PROBLEM REQUIREMENTS: Copy out the entries exactly, and wherever a picture appears, leave it out.

EXERCISE MATERIALS:

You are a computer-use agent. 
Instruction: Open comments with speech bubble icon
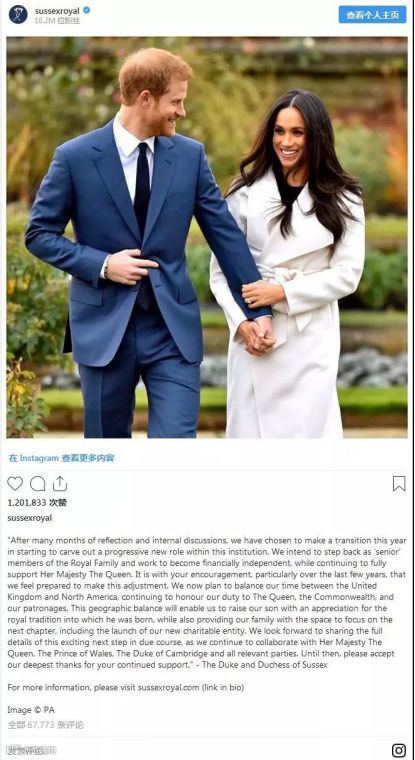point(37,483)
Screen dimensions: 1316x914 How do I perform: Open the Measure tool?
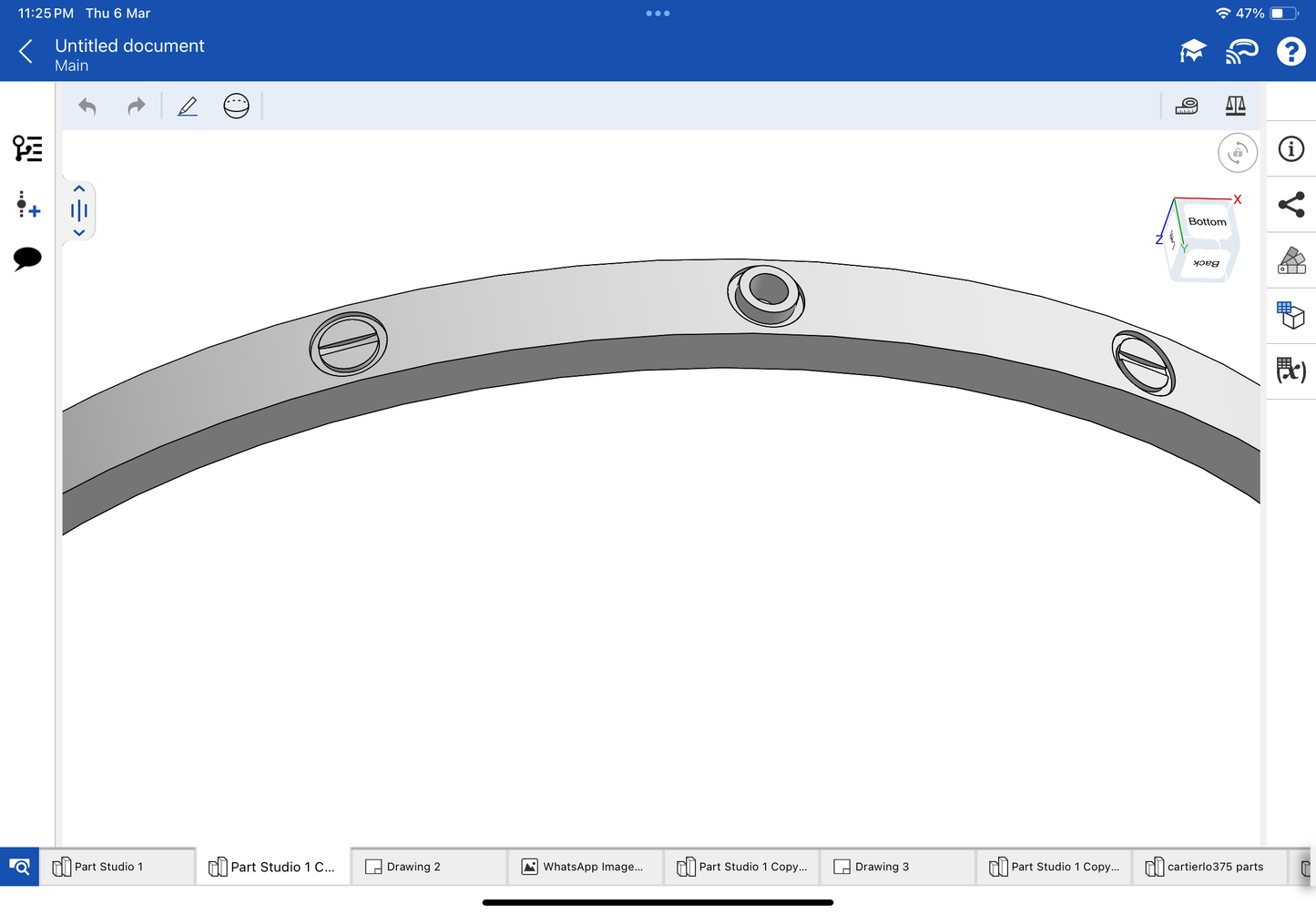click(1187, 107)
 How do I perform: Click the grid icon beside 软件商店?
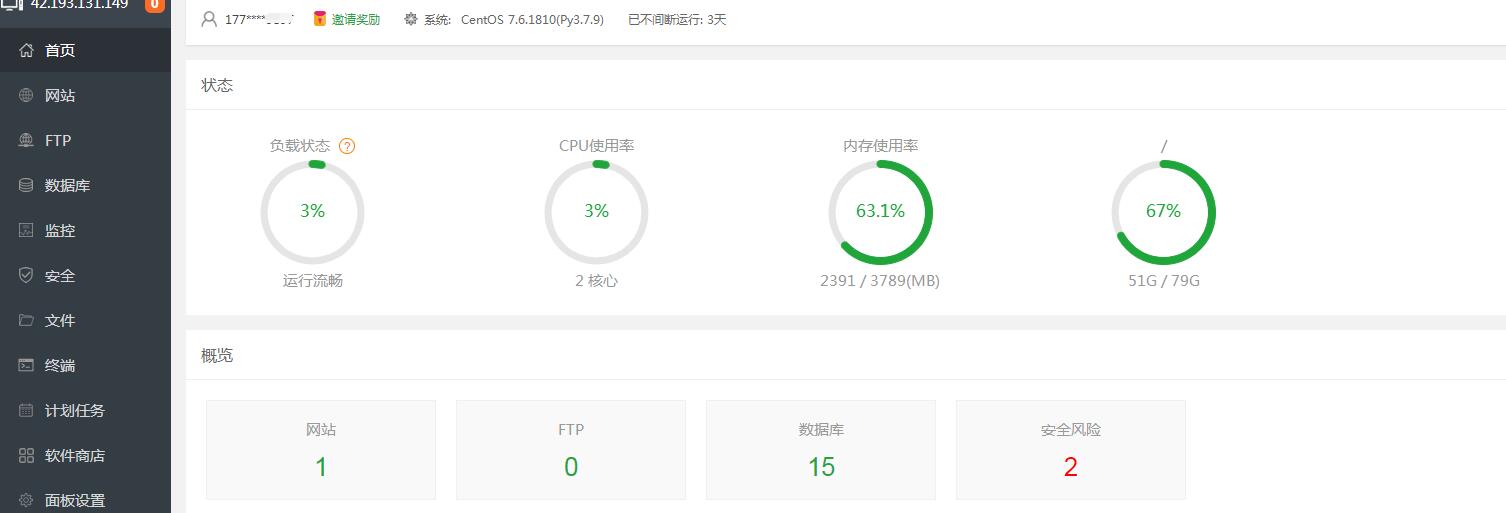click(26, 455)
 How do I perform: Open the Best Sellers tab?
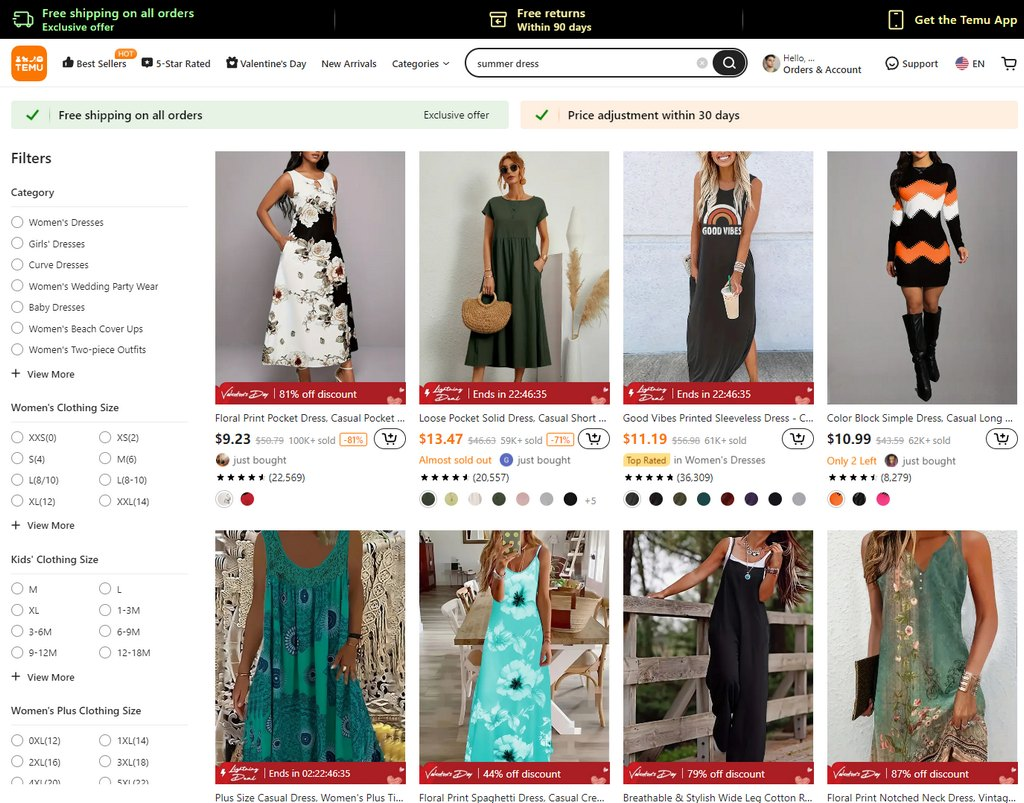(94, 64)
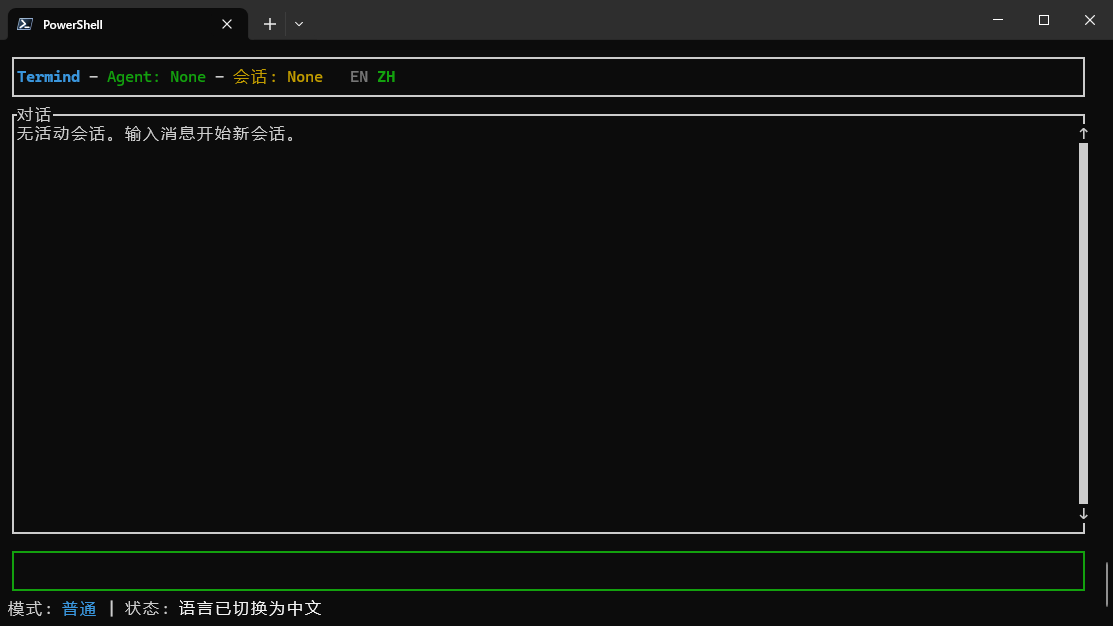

RESPONSE TO THIS TASK:
You are a computer-use agent. 
Instruction: Open comments with speech bubble icon
point(37,483)
Screen dimensions: 1316x914 How do I perform: Open the Measure tool?
click(1187, 107)
 How do I perform: Click the grid icon beside 软件商店?
click(26, 455)
 How do I perform: Open the Best Sellers tab?
(94, 64)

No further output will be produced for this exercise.